LSSTDESC / rail_base

Base classes for RAIL
MIT License
0 stars 1 forks source link

rail.RailStage.input_iterator calls sys.exit #154

Open joezuntz opened 3 months ago

joezuntz commented 3 months ago

Bug report

Current rail stage.py code has this:

                    color = self.rank + 1 <= total_chunks_needed
                    newcomm = self.comm.Split(color=color, key=self.rank)
                else:
                    color = False
                    newcomm = None
                if color:
                    self.setup_mpi(newcomm)
                else:
                    sys.exit()

This code should not be calling sys.exit. I can't really see why you would want to - just return an empty iterator if there's nothing to iterator over. This breaks a whole bunch of stuff.
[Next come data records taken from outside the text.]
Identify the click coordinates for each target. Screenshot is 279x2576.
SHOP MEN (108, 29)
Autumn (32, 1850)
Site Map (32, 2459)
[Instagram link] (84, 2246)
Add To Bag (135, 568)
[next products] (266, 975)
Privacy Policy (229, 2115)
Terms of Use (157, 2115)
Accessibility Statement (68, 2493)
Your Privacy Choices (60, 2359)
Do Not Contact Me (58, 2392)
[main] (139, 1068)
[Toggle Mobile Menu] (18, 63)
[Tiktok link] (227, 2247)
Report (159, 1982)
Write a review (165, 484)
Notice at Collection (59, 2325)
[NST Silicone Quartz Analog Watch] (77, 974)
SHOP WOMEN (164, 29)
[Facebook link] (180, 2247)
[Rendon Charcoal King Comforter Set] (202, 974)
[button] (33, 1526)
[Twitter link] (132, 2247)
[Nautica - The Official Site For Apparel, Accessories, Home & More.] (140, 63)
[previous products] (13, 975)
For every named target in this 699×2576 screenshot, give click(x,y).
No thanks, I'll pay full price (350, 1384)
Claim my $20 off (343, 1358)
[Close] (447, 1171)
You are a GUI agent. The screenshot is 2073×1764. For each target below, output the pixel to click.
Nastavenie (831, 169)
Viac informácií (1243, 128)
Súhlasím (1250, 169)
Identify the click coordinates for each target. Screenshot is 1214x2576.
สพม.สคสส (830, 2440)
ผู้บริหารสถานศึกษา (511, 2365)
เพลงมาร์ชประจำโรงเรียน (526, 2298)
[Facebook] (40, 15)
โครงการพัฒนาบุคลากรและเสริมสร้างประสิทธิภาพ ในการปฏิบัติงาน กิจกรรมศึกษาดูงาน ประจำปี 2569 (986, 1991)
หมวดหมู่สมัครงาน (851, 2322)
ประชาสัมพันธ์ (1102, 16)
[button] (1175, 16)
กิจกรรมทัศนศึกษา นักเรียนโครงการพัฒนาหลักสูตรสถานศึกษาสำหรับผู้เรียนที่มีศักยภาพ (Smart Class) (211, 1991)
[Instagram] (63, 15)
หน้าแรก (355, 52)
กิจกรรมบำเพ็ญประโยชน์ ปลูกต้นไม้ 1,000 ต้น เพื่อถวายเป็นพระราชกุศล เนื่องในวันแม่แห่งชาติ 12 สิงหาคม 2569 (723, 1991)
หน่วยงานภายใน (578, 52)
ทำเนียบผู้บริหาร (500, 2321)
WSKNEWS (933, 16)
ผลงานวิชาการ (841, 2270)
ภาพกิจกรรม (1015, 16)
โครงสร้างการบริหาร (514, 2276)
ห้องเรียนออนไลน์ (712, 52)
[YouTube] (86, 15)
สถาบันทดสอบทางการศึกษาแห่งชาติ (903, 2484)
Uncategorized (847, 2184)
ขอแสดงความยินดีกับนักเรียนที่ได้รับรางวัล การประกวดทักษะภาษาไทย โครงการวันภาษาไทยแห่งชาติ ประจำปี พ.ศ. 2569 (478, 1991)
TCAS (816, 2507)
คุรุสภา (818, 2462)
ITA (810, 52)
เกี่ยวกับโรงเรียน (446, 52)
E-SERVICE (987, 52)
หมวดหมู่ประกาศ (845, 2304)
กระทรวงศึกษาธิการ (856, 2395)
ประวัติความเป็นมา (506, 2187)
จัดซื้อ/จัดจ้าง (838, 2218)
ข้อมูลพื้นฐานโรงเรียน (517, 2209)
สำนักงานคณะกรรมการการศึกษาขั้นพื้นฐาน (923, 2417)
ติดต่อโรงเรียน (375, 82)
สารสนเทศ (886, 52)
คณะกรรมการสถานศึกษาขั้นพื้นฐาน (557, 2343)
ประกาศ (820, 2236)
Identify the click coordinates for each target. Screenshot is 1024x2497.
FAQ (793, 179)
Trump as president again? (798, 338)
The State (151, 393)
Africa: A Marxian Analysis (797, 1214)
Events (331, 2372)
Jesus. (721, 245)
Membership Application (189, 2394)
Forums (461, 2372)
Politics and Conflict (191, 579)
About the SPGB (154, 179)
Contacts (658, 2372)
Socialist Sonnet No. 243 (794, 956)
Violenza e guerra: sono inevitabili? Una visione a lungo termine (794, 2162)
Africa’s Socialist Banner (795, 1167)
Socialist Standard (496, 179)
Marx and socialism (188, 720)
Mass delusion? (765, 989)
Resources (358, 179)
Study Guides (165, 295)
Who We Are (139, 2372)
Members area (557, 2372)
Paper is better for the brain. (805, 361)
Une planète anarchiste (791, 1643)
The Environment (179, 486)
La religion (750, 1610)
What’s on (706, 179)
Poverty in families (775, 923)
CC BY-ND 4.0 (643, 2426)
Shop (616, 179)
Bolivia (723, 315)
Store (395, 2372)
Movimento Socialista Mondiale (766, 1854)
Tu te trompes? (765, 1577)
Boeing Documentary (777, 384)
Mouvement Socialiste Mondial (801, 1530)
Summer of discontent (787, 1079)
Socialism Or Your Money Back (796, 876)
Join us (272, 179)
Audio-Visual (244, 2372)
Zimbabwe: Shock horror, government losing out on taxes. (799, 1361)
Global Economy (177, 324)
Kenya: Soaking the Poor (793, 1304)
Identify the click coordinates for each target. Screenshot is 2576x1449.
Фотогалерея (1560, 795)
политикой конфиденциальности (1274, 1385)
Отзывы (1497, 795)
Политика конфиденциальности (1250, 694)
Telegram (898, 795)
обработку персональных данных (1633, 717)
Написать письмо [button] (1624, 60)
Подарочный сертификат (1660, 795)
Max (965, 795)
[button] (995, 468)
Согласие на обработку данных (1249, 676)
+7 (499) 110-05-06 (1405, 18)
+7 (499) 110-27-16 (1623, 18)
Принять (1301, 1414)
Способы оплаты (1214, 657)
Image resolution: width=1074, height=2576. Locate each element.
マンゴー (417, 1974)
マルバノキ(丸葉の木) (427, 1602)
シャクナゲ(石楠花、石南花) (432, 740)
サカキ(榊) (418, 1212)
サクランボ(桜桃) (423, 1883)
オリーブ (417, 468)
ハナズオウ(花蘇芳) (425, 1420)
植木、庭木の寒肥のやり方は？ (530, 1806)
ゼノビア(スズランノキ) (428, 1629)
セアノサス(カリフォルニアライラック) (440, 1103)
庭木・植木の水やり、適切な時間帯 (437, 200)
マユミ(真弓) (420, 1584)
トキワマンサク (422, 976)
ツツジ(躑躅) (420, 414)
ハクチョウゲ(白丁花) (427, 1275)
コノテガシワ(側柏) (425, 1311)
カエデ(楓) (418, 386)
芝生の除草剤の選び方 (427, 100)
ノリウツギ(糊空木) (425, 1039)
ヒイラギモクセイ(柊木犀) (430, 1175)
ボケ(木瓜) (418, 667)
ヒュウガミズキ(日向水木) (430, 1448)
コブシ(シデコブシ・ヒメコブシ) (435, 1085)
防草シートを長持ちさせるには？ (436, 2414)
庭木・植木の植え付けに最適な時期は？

There's no need to make the new communictor at all.

eacharles commented 3 months ago

159

joselotl commented 3 months ago

If we return an empty iterator then the finishing part of the stage will output an error. This can be fixed but will need to be done in each algorithm individually. Before doing that I'm just wondering if you are having an error in NZDir, I just realized there is a bug in that code. Can you provide the yml of the pipeline that is producing the error so that I can try to reproduce it? @joezuntz

joezuntz commented 3 months ago

I found the error in my code, which was not a pure pipeline but a loop within a pipeline stage over the tomographic bins. It was a minor error on my end, but this issue, in combination with the other one that was recently fixed, was obscuring it, because it was just silently exiting.

joezuntz commented 3 months ago

So there isn't really anything that I can usefully show you to replicate. But if there's an error in NZDir that would be great to fix. So far it seems to be running okay in the TX pipeline.